• **RECORDS FOR PROCESSING**

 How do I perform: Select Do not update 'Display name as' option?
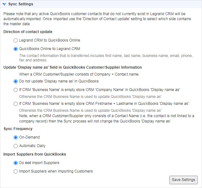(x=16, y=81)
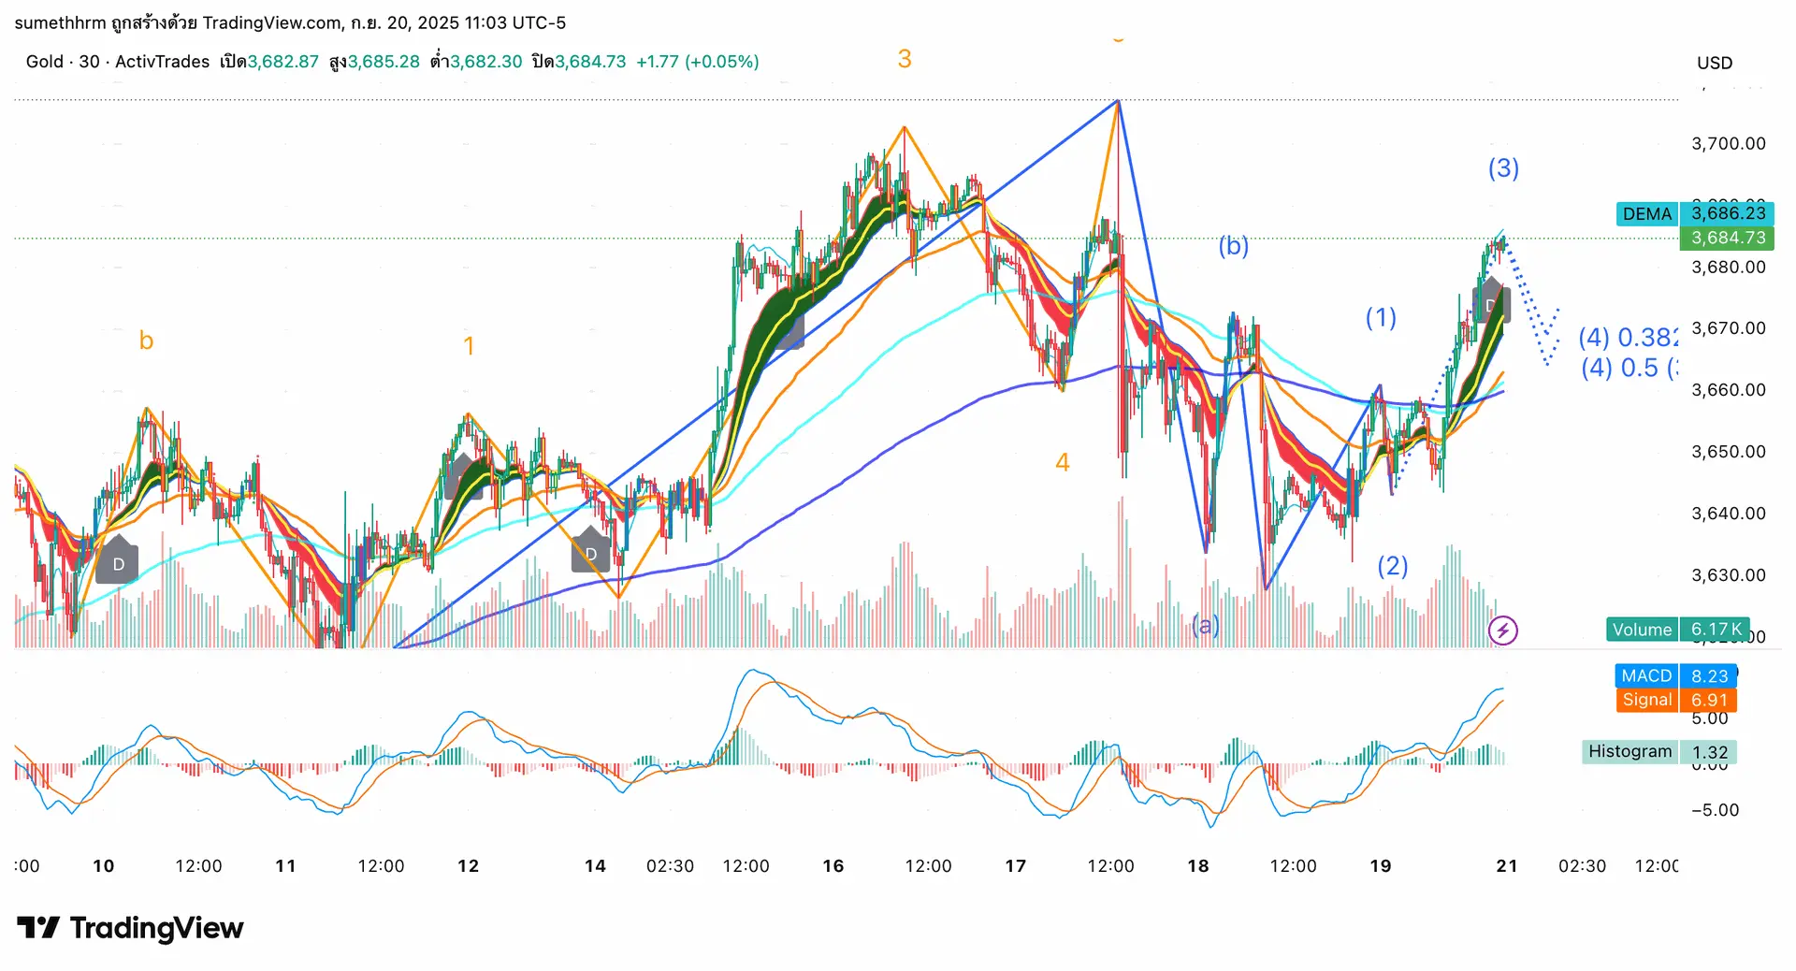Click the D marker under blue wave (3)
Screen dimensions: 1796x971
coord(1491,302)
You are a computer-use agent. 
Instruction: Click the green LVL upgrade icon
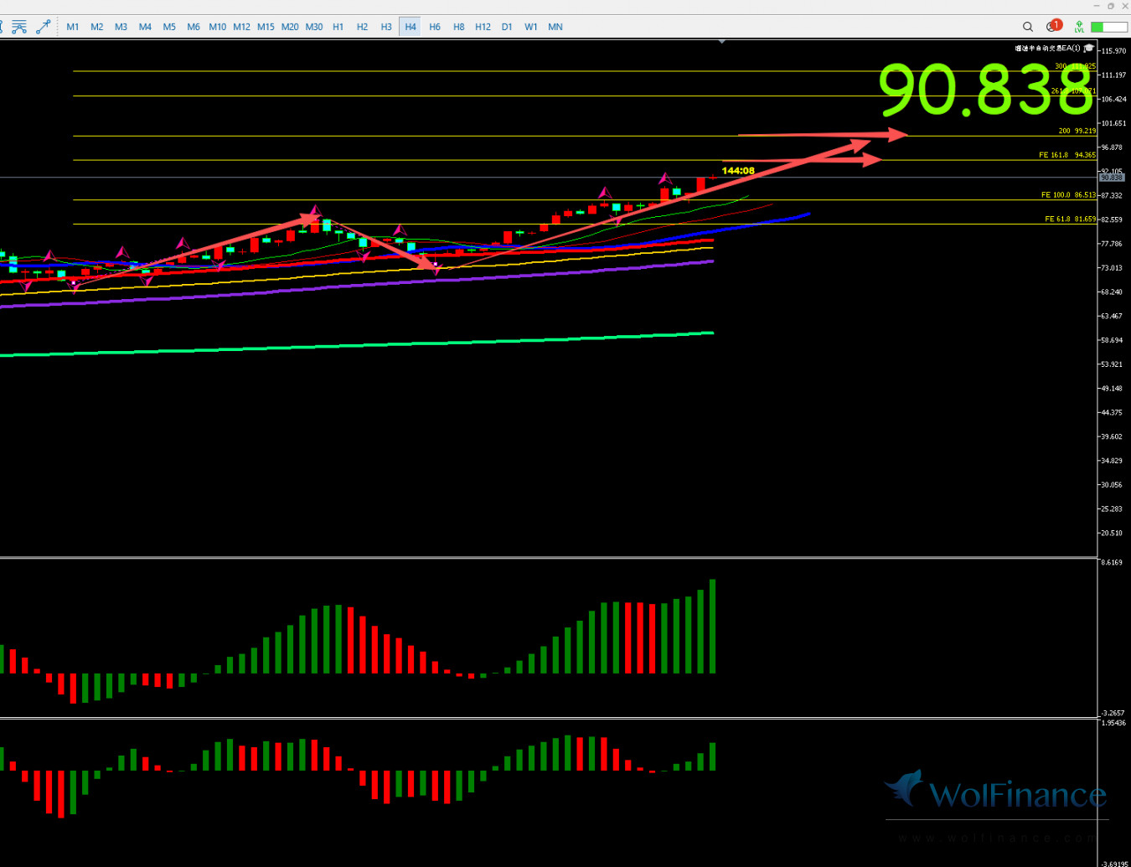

• **WHAT THIS TASK INVOLVES**
Reproduce verbatim, and only, the lines starting at the one that contains "You are a computer-use agent." and ending with the final line of the records; leave out the pictures.

• **RESPONSE**
You are a computer-use agent. 
Instruction: Click the green LVL upgrade icon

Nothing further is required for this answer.